Muti’s season debut with the CSO draws 30,000 to Millennium Park
Okay, so it wasn’t exactly Mutipalooza.
Nobody seemed to be going shirtless in the throng of 30,000 that jammed the seating area and lawn at Millennium Park’s Pritzker Pavilion for a concert Sunday night by the Chicago Symphony Orchestra and its new music director, Riccardo Muti.
Corporate logos were not plastered all over the graceful metal curlicues of architect Frank Gehry’s structure, temporarily turning the Pritzker Pavilion into the Budweiser or Citi Bank or Adidas Main Stage. (Though Bank of America, the CSO’s “global partner,’’ was thanked profusely by CSO officials in remarks before the concert.)
Unlike the high-priced Lollapalooza festival that brings throngs of rock ‘n’ roll fans and musicians to Chicago’s Grant Park every summer, admission was free.
But there were miniature Muti flags that the audience and CSO musicians waved in a frenzy of welcome as Muti, who began his tenure as the CSO’s 10th music director Sunday night, strode briskly onstage. There were gigantic Muti buttons pinned to jackets that warded off the cloudy night’s autumnal chill. And after the concert there were fireworks, brief, brilliant and exuberant. As with Lollapalooza at its best, it was an event that reminded both audience and musicians how thrilling music-making can be.

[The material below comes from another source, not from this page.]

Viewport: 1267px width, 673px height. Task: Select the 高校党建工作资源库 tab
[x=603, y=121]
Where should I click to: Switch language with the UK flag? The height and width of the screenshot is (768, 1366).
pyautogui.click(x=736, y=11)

The evening, the 69-year-old Muti’s debut concert as CSO music director, was billed as a “Free Concert for Chicago.” And the conductor and his new colleagues wisely chose a program of audience favorites that would project well throughout a seating area and lawn that stretches east of Michigan Avenue along two full downtown city blocks between Randolph and Madison.

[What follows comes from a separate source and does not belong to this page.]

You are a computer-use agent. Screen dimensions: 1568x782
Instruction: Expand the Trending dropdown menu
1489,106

The overture to Verdi’s La forza del destino and Respighi’s The Pines of Rome acknowledged Muti’s distinguished career as an opera conductor and his Italian heritage. Liszt’s Les preludes and Tchaikovsky’s Romeo and Juliet Fantasy-Overture were full of the kind of fire and emotional thrust entirely appropriate on such an over-the-top occasion.
But Muti is nothing if not a serious musician. He seemed touched by the gigantic crowd that turned out for his inaugural concert as CSO music director. The maestro’s brief remarks thanking the audience after the concert were witty and gracious.
But Muti was highly concentrated on the podium, utterly absorbed in the music at hand. Muti is not a flamboyant, look-at-me conductor; his baton technique is crisp and clear. However, the concert offered a hint of the combination of expressive eloquence and attention to detail that Muti most likely will bring to the CSO’s performances indoors at Symphony Center.
The Overture to La forza del destino bristled with dark-hued, demonic energy, but its lyrical passages were spacious and tender. Liszt’s Les Preludes sounded a bit raw, blaring in the big climaxes and insufficiently mysterious in quieter moments, though the trouble may have been due to amplification rather than the orchestra’s performance. Romeo and Juliet was lovingly shaded, and CSO soloists, among them John Bruce Yeh, acting principal clarinet, provided dramatic color in The Pines of Rome.
The concert kicked off the CSO’s “Festa Muti,’’ the maestro’s fall residency that runs through Oct. 17. The CSO has been waiting for a new music director since 2004, when Daniel Barenboim announced his intention to leave the post in June 2006. Six years is a long time, but Muti is giving every sign of being well worth the wait.